What is Serverless?

Websites typically have a backend (application logic and database) and frontend (interface). Traditionally, the front and back of were housed within one monolith application. The backend would serve the frontend by building and returning html to the browser. In more recent times, we’ve seen a decoupling of front and back. This allows both to utilise their own technologies and infrastructure. Interaction between frontend and backend is done via APIs. The frontend is typically built using a JS framework, such as Vue or React, and the backend acts like a pure API with a database, built using a framework like Laravel. These are hosted on servers that you configure and manage. For a hobbyist, this usually means a $5/month virtual server on something like DigitalOcean. You install Linux, Apache, MySQL, PHP and maintain them yourself. Should you ever need to scale, it is up to you to figure out how to convert your budget stack into something that can support the numbers.

More recently there is the notion of “Serverless” web apps. Serverless does away with self managed hosting and traditional backend frameworks (Laravel, Express, etc) and replaces it with managed cloud services. A few popular cloud service providers are AWS, Azure, Google, Heroku, Netlify, Cloudflare and Supabase. What these offer is a set of services that can be stitched together to provide all of the core elements of a backend as well as a way to serve the frontend. Fundamentally they offer the ability to run your application logic via HTTP endpoints (Functions as a Service) and access data stores. The functions spawn, execute and scale on demand. You don’t have to worry about the servers on which they run. The database is also managed by the provider – performance, upgrades and security is taken care of. You can use a single provider like AWS which has 100’s of services covering every facet of cloud computing, or stitch together services from multiple providers that do certain things well or cheaply. For example, Wasabi for object storage and Auth0 for user management. Many traditional hosting providers like Dreamhost, Linode, and DigitalOcean are now releasing services like object storage, FaaS, and managed databases. You are free to pick and choose providers and services to form your architecture. I went with a mostly AWS architecture for simplicity. It has the most mature offering with plenty of official and community docs.

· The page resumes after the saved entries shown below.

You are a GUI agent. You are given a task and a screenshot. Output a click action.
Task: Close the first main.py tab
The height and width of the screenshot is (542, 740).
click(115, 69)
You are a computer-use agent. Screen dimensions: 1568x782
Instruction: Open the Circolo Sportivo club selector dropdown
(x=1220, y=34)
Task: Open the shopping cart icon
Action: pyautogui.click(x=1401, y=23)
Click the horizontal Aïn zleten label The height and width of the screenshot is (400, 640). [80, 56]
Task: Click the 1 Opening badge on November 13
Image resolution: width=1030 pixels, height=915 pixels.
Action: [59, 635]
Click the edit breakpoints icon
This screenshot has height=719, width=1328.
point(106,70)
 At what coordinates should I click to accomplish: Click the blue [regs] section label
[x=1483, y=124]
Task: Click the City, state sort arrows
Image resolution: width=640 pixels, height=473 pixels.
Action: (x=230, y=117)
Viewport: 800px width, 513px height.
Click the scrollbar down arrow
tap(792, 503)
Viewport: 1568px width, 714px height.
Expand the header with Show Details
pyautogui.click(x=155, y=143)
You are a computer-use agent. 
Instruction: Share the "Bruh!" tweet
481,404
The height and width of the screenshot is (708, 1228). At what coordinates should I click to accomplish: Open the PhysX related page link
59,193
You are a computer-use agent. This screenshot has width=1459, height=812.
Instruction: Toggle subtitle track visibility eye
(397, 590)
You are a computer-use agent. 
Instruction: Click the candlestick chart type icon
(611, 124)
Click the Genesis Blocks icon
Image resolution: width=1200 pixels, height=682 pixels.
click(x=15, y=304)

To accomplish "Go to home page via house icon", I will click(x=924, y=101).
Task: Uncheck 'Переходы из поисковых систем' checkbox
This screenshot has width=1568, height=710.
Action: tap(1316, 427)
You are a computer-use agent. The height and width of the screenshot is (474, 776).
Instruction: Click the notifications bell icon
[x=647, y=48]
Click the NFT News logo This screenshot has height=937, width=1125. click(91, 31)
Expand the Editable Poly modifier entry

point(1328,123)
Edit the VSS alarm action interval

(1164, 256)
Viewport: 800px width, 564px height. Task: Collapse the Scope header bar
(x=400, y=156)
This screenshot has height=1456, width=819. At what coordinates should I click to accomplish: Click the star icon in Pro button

The most well known examples of websites running Serverless architectures with AWS are Netflix, AirBnb and Slack. Netflix uses AWS for nearly all its computing and storage needs, including databases, analytics, recommendation engines, video transcoding, and more – hundreds of functions that in total use more than 100,000 server instances on AWS. Sources estimate Netflix will spend an average of $27 million per month on AWS in 2023. AirBnb will spend somewhere around $16 million per month.

My Serverless project

I built tradesact.com.au as a Serverless learning exercise. I started with Azure and moved to AWS using the SST framework for reasons mentioned above. The SST framework provides higher level constructs for the AWS CDK, which makes it really easy to develop and test your application. At deploy time, I used Seed, the CI platform built by the people behind SST. I discovered that AWS’s relational database offerings are quite expensive, so I switched to DigitalOcean’s managed Postgres service for the production database. I am using Heroku’s free tier for development and staging databases.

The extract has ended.